▶ _TASK DESCRIPTION_:
The task requires repeating, word for word, the lines from the one with "Given: Switch to the 国标清单 tab" through the end of the material, leaving out all pictures.

▶ _GIVEN RECORDS_:

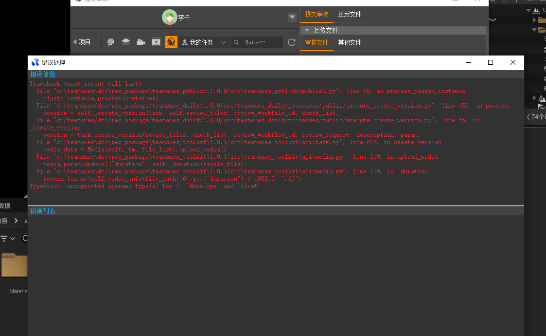Open the 我的任务 dropdown
Viewport: 546px width, 336px height.
click(204, 42)
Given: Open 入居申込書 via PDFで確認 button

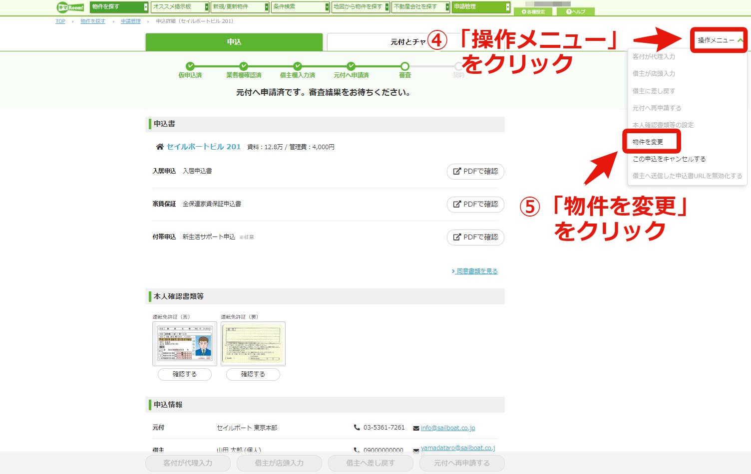Looking at the screenshot, I should tap(475, 171).
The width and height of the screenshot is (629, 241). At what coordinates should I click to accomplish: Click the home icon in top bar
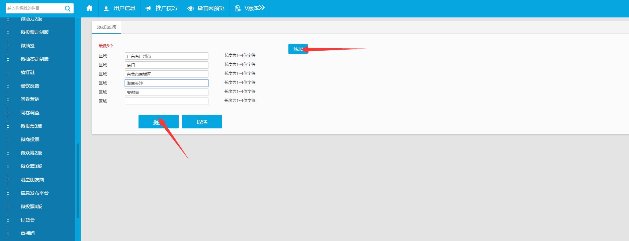pyautogui.click(x=89, y=8)
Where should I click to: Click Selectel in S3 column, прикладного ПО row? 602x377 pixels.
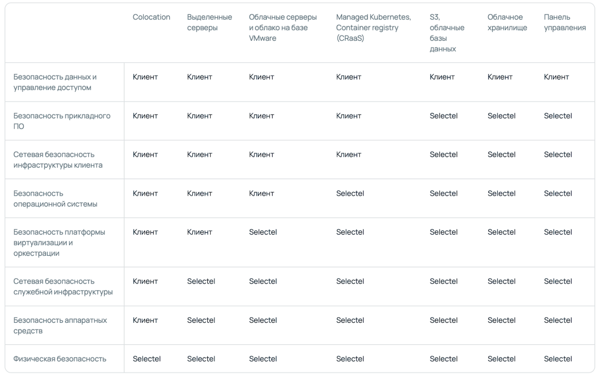coord(443,116)
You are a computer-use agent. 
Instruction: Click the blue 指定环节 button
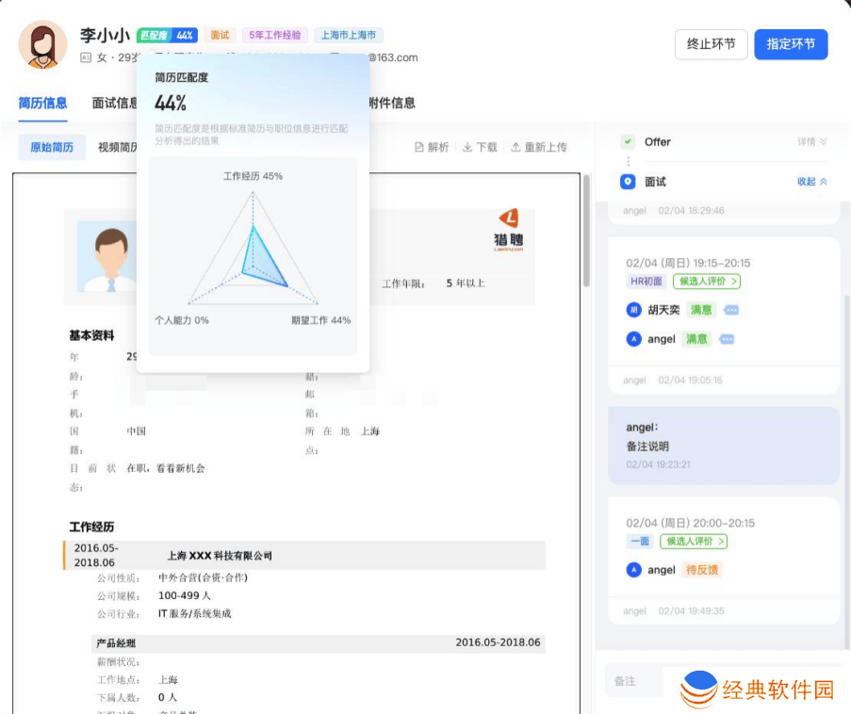click(790, 44)
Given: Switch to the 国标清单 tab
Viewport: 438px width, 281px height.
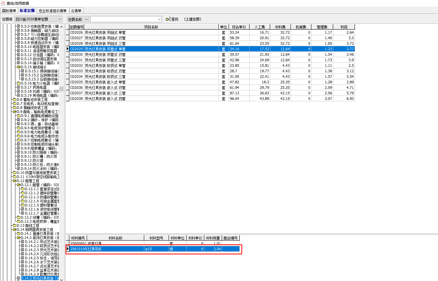Looking at the screenshot, I should [x=9, y=11].
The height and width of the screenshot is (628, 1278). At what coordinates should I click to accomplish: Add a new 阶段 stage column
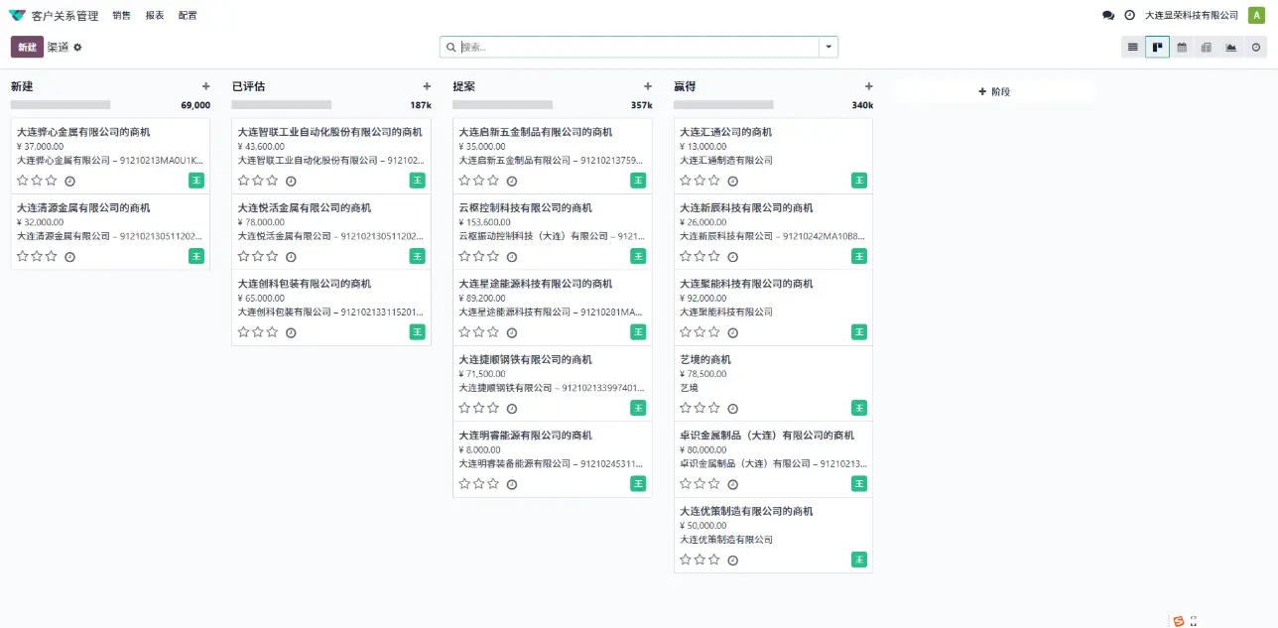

▶ _YOUR SOLUTION_:
Given: Switch to the 国标清单 tab
Viewport: 438px width, 281px height.
Looking at the screenshot, I should [x=9, y=11].
The height and width of the screenshot is (628, 1278). At what coordinates should I click to accomplish: Add a new 阶段 stage column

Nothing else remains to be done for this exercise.